We weren’t expecting it- at the beginning of 2008 we were in the midst of a polarizing emotional presidential campaign. By midyear 2008 our attention was focused on other cultural and social shifts – dictator Fidel Castro resigned, California approved same sex marriage, and runner Usain Bolt broke world track records.

We ignored the ominous hints-- the worldwide stock market dropped sharply on a day dubbed "Black Monday", and gold prices shot up to $1,000 an ounce. Then suddenly- a financial meltdown. Lehman Brothers was shuttered, and Wall Street was linked to a mortgage scam perpetrated by some greedy multimillionaires for who more than enough is never enough.

President Obama observed the fiscal crisis anniversary by pointing to his administration’s stimulus initiatives, efforts he says that have led to -more jobs, and a drop in the overall unemployment rate to just over 7 percent.

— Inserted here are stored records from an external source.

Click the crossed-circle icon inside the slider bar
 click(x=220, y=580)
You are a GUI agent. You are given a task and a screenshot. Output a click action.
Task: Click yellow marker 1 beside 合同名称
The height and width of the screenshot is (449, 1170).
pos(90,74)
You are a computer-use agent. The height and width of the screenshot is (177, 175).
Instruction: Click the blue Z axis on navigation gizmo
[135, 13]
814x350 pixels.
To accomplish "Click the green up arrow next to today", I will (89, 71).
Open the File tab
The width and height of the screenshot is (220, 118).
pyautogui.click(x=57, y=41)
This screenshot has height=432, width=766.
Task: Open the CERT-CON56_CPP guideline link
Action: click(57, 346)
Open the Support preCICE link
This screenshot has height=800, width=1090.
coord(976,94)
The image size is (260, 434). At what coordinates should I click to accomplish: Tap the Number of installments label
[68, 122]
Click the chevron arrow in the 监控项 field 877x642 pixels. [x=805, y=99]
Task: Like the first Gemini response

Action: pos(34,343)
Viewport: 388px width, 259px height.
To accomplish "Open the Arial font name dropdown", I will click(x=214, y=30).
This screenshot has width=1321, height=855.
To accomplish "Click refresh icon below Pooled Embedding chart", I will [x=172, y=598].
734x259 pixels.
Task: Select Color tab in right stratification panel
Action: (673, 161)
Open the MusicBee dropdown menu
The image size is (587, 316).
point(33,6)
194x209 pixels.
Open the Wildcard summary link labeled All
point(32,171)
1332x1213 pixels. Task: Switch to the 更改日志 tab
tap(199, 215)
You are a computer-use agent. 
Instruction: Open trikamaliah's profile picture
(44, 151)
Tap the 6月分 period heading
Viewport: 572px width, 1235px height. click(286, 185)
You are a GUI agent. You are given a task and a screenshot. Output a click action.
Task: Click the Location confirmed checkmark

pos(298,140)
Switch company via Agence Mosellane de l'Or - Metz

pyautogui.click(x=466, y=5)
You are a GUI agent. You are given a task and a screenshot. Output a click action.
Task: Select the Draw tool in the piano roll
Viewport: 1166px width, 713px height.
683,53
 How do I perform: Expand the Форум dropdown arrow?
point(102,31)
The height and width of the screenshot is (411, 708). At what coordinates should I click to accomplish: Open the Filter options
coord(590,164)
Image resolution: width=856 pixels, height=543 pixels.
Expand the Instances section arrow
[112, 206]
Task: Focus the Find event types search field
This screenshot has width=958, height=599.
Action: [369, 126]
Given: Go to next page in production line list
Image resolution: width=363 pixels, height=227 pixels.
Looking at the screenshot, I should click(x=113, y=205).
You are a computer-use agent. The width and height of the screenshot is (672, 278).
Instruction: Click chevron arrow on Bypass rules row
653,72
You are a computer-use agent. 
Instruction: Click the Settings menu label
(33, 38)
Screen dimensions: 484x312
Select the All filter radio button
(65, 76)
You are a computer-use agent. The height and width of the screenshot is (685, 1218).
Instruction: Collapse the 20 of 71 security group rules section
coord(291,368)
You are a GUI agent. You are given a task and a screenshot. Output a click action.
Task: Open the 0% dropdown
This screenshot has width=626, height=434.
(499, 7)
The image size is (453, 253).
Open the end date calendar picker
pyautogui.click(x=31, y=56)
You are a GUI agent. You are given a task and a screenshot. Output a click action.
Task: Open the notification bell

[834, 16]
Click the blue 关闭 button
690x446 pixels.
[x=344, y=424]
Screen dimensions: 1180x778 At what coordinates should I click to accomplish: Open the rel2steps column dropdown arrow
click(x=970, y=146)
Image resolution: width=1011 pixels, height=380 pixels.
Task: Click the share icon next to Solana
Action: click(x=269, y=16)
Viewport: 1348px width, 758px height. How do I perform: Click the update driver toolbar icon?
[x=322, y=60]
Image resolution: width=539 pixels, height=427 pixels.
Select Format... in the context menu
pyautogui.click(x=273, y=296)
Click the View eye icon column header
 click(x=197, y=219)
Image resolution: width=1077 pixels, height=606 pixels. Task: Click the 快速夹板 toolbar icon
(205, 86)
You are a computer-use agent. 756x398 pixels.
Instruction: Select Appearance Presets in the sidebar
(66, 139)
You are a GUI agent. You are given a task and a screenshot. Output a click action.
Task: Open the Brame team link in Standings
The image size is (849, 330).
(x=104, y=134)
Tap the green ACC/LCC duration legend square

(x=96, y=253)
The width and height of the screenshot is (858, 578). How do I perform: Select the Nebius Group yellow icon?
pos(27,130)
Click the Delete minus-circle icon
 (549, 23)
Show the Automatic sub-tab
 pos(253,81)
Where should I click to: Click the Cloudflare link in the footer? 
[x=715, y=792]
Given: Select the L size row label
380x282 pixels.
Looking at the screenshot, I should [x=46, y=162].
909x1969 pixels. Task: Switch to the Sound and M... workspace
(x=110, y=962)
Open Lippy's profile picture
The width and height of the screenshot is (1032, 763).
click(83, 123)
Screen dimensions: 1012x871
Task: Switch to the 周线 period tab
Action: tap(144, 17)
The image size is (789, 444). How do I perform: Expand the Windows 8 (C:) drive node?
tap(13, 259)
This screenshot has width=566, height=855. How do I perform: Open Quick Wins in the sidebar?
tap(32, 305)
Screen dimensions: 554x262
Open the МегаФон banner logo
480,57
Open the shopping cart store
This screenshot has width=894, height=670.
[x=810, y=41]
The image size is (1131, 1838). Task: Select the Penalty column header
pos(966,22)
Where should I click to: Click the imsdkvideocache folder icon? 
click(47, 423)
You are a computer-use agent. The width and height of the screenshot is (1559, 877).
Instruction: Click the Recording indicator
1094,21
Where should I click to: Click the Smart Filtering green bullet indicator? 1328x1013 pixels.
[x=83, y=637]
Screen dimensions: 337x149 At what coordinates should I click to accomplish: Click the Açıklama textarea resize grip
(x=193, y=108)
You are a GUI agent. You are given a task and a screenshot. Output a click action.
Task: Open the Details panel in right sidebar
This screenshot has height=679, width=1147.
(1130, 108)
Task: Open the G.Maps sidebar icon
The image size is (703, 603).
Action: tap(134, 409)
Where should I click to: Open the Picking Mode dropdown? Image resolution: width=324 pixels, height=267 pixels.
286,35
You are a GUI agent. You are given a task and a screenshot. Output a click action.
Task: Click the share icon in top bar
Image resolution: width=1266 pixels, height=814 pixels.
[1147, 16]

But, these past five years have felt like 50 to Americans who’ve lost homes, and who are still beleaguered by layoffs, depressed wages, and long-term unemployment. And the casualties keep piling up.

Seven hundred Massachusetts Intel workers –most of whom earned $80,000 dollars or more-- will lose their jobs at the end of this year when the computer chip maker closes its Hudson based plant.

Meantime those Wall Street bigwigs? --- many have come out of the recession better than before the fiscal crisis.

Happy anniversary Wall Street. Forgive us if we don’t throw a party.